Closed this issue · 5 comments

When the server is offline the await zero_client.call("hello_world", None) will just return None - I think it would make more sense to throw an exception. Otherwise one does not know if the server returned None or it was a timeout. And even if None would not be a an allowed return value, one would always have to check

zero/zero/client.py

Lines 90 to 93 in e2c69a9

except Exception as e:
self._socket.close()
self._init_socket()
logging.exception(e)

Exceptions on Server Side also seem to result in just None being returned. I (again) think it would be better to make the failing explicit to the client. Normal HTTP-APIs for example would return an 500 Error Response.

zero/zero/server.py

Lines 264 to 265 in e2c69a9

except Exception as e:
logging.exception(e)

So the idea was the exception should be handled in server and client end, not in the framework itself.

As an example, wrap the server (rpc) function with defined error handler and send specific error_response schema as per your design. So there is a distinction between the actual python client error and error response. wdyt about this @powellnorma ?

When the server is offline the await zero_client.call("hello_world", None) will just return None - I think it would make more sense to throw an exception. Otherwise one does not know if the server returned None or it was a timeout. And even if None would not be a an allowed return value, one would always have to check

Good point! I have added TimeoutException and ConnectionException here #29

So the idea was the exception should be handled in server and client end, not in the framework itself.

But I feel like currently it is handled by the framework - It swallows them and logs them.
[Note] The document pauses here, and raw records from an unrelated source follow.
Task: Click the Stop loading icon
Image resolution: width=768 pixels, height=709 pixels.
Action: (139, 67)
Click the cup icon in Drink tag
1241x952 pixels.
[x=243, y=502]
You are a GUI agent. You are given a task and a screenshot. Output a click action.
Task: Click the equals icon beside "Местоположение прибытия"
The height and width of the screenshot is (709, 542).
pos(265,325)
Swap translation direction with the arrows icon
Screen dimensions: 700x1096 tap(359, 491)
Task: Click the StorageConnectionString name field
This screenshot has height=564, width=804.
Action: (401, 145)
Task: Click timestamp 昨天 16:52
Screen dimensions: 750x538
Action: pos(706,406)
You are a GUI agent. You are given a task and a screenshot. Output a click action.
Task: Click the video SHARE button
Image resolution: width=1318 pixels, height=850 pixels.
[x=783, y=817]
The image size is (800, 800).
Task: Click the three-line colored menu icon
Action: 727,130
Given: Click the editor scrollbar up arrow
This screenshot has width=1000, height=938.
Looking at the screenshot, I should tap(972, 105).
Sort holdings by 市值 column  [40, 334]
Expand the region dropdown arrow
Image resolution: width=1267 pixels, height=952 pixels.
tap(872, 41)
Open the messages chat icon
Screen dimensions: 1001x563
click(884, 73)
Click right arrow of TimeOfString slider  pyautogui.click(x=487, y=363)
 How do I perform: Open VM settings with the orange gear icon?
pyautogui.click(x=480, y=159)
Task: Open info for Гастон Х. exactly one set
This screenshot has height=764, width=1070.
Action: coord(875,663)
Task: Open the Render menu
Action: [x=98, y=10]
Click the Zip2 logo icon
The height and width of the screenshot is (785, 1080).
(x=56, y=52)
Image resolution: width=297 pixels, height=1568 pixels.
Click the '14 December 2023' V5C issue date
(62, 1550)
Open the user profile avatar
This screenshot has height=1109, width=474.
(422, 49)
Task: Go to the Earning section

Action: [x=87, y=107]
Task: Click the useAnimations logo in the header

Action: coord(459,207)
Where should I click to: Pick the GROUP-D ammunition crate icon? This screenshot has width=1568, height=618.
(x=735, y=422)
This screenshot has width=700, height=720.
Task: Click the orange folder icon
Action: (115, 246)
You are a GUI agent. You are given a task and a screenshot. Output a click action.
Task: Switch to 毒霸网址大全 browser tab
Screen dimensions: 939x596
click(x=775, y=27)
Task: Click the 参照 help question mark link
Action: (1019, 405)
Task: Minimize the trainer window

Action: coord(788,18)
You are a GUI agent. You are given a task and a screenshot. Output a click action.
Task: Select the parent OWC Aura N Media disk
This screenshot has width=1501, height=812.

I agree that optimally the server would handle these exceptions, but what about bugs that the developer did not think of?

I would argue that this library has to deal with exceptions, since it is the one that calls these functions. So we should ask: what is a good default way of handling exceptions?

And swallowing them and thereby acting to the client as if everything worked just fine (and the function just happened to return None) feels wrong to me. I feel instead being explicit about the failure is more align to what one would expect to happen.

As an example, wrap the server (rpc) function with defined error handler

Yes, but I feel like this would often times cause a lot of boiler plate code. One would have to wrap every server-side function and every client-side function in some way.

What do you think about this PR? #35

Good point! I was trying to mimic what HTTP frameworks do, when you get an error in the server, the server just logs it. But I forgot HTTP has a status code to return something to the client to determine the error. And as we don't have status codes (users can always implement their own way of communicating), we need to show something to the client to let the client know the error happened on the server side. I agree!